## WORK TO COMPLETE:
Write out each line of the entries below that holds the word "tweet".

Records excerpted from a collection
- - -
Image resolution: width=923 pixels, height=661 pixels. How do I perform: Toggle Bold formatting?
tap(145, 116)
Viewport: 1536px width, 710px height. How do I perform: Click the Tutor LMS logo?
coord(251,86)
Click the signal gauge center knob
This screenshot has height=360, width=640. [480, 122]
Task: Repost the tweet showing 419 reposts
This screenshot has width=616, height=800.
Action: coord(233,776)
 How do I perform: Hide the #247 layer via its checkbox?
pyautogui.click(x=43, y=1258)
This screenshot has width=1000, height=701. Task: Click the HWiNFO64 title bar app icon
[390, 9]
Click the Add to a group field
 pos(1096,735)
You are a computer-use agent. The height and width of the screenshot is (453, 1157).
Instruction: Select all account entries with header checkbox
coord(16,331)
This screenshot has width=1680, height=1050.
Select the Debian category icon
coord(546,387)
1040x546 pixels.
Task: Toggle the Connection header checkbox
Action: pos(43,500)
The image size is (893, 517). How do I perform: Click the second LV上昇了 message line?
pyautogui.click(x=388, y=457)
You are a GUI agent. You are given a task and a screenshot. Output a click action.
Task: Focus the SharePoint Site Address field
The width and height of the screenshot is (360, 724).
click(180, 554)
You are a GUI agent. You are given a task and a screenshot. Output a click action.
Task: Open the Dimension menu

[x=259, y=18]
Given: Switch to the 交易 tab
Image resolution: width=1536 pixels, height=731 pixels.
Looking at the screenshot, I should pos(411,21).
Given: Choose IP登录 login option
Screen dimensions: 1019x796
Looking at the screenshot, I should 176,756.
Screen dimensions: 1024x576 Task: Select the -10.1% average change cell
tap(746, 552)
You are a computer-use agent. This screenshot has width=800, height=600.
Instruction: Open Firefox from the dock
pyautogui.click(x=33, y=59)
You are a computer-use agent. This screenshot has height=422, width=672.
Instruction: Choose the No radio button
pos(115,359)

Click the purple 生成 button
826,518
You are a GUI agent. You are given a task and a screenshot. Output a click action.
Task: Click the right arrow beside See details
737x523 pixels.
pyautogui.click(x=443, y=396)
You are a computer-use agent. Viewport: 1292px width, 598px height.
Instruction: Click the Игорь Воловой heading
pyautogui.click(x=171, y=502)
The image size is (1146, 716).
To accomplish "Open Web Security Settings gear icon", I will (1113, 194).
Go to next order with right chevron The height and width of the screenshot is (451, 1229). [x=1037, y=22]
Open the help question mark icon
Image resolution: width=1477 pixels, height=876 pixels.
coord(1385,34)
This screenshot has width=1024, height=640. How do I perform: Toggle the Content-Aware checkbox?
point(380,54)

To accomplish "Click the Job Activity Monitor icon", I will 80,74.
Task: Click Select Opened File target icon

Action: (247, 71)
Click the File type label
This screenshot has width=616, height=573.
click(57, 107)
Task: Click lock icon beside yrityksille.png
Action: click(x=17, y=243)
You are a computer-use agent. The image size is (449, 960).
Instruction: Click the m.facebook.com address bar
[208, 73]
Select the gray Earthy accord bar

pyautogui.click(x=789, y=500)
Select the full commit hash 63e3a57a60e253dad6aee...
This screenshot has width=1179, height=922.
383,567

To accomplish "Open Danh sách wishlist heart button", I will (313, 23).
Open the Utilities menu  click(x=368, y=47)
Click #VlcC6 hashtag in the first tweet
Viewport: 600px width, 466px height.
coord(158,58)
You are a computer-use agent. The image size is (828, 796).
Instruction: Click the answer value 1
- - -
## ANSWER TO THE PROBLEM:
Task: Repost the tweet showing 419 reposts
Click #VlcC6 hashtag in the first tweet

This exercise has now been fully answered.